I’d keep the bday party. If they are having no behavior issues I don’t see how canceling it would help their schooling. It could actually backfire and create bad behaviors

8 Likes

Find a way to help them boost there confidence and ask the teacher what it is you need to do to help your child at home. Set up a parent teacher conference asap. Do the birthday party leave that aside. Your the parent you and the teacher come up with a solution and a plan to better help your child.

No cause kids all learn at there own progress clearly they are struggling and need some extra help. Instead of canceling a bday party Maybe try asking them what’s going on and get a tutor. Sometimes they just don’t get it but they succeedd in other subjects more than others.

Absolutely not I would find a different way to try to fix the problem but I definitely would not take my child special day away from them as a punishment.

2 Likes

Absolutely not! 2nd grade? They are too young!!! You should be helping them if they are struggling! And if you can’t help them get them a tutor.

I would be more inclined to investigate why a 7/8 yr old is failing well before I’d be looking at punishing them. I didn’t even know kids that young get graded anymore! My daughter doesn’t in year 1 :thinking:

3 Likes

in grade 2 it is also you who is causing the Fs at school, how are you doing homework, , this reflex back on you for not helping them out with their readers./counting maths etx if you just allow them to go on the tablet/computer/tv as soon as they are home this is on you

3 Likes

Bring up your grades before your party…

1 Like

Please tell me this isn’t a real question… grades should never factor into a birthday. EVER. And on top of that it’s SECOND GRADE. Maybe take a hot minute and help your child to see why he or she is having bad grades. Otherwise what you are telling your child is if they don’t get good grades they aren’t worthy of love or Celebration.

4 Likes

No . I cant. See taking that from an child. There’s other ways…get the child help if he/she is having problems.

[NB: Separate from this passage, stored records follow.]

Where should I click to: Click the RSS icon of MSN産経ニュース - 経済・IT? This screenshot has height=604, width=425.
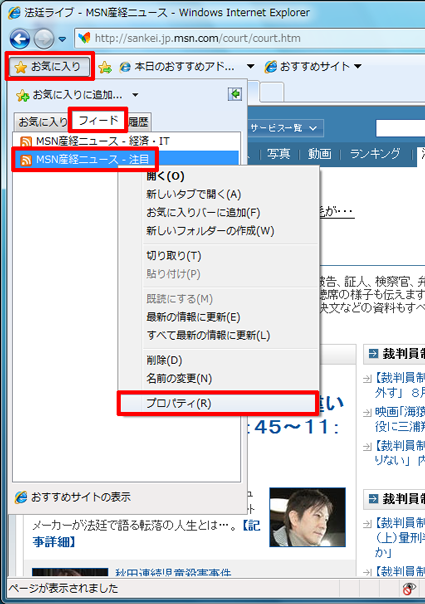pos(26,141)
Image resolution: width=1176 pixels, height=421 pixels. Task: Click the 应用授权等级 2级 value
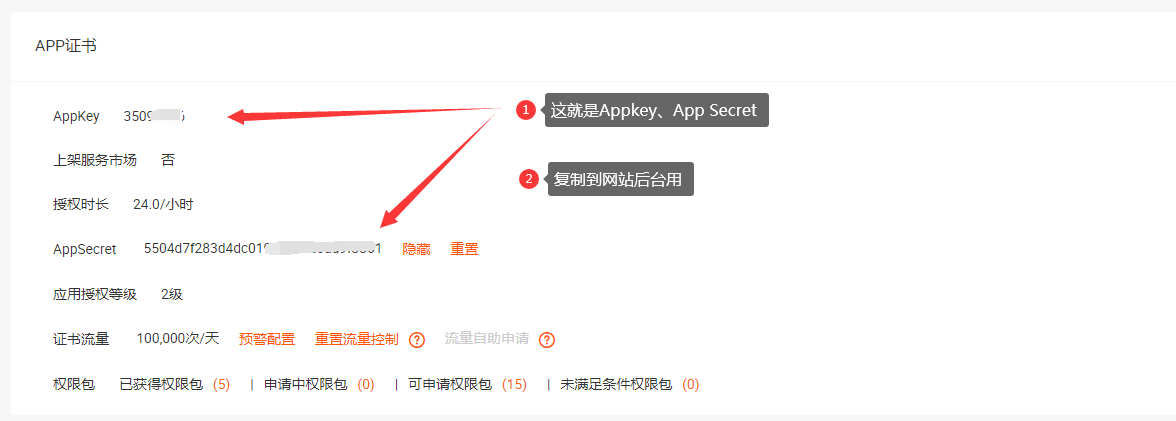point(172,294)
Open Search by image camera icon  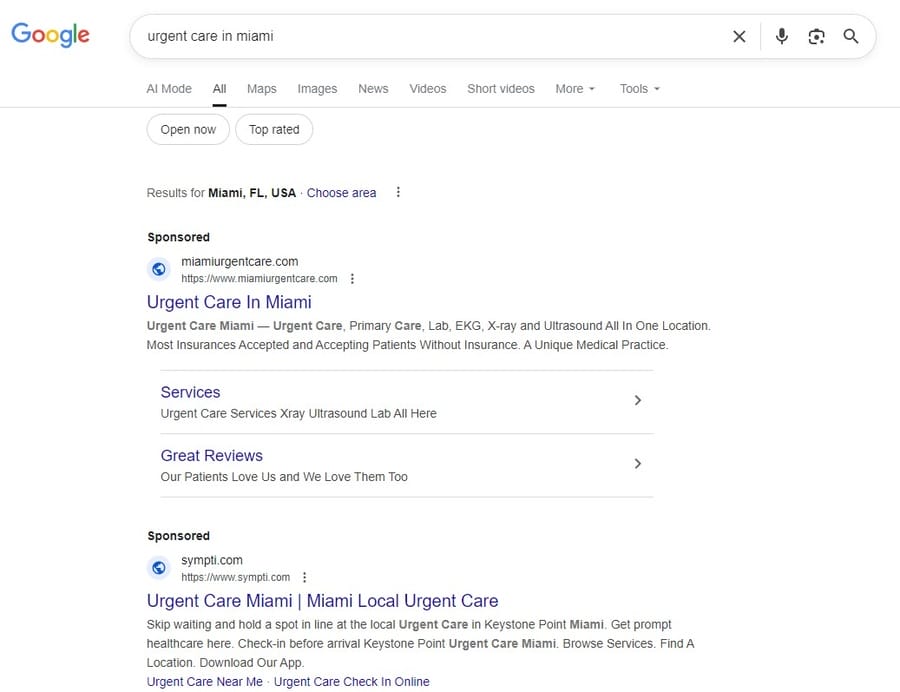pyautogui.click(x=817, y=36)
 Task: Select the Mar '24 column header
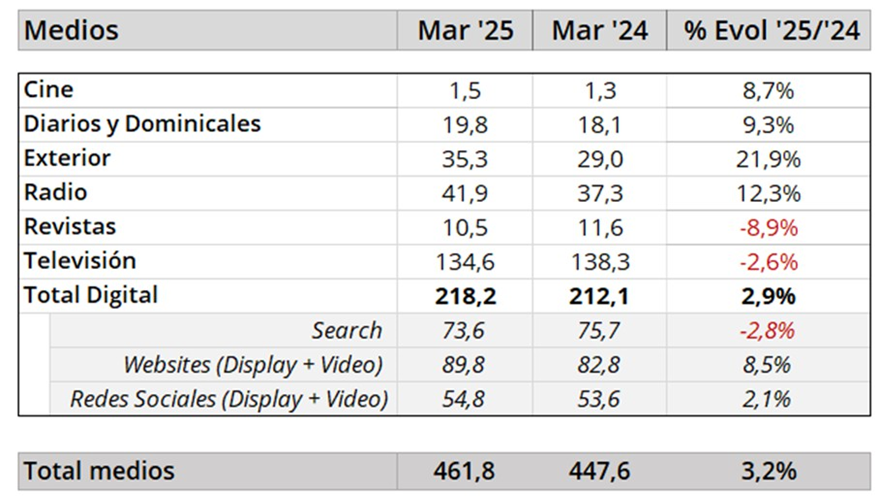point(599,30)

Nope there are other ways of going about it. 2nd grade is very young, I would be talking to the teacher or figuring out what’s going on with why they aren’t retaining what they are learning.
This question reminds me of people putting wild questions in mom groups to repost the responses on tik tok :rofl:

1 Like

Middle school and up yes that is acceptable but not in elementary school.

1 Like

:disappointed: 2nd grade though…… maybe in middle school if they’re just completely blowing everything :confused:

1 Like

Nope. Not in 2nd grade…

2nd grade, seriously?? Maybe a party is just what this kid needs to feel more confident. What an asshole of a parent.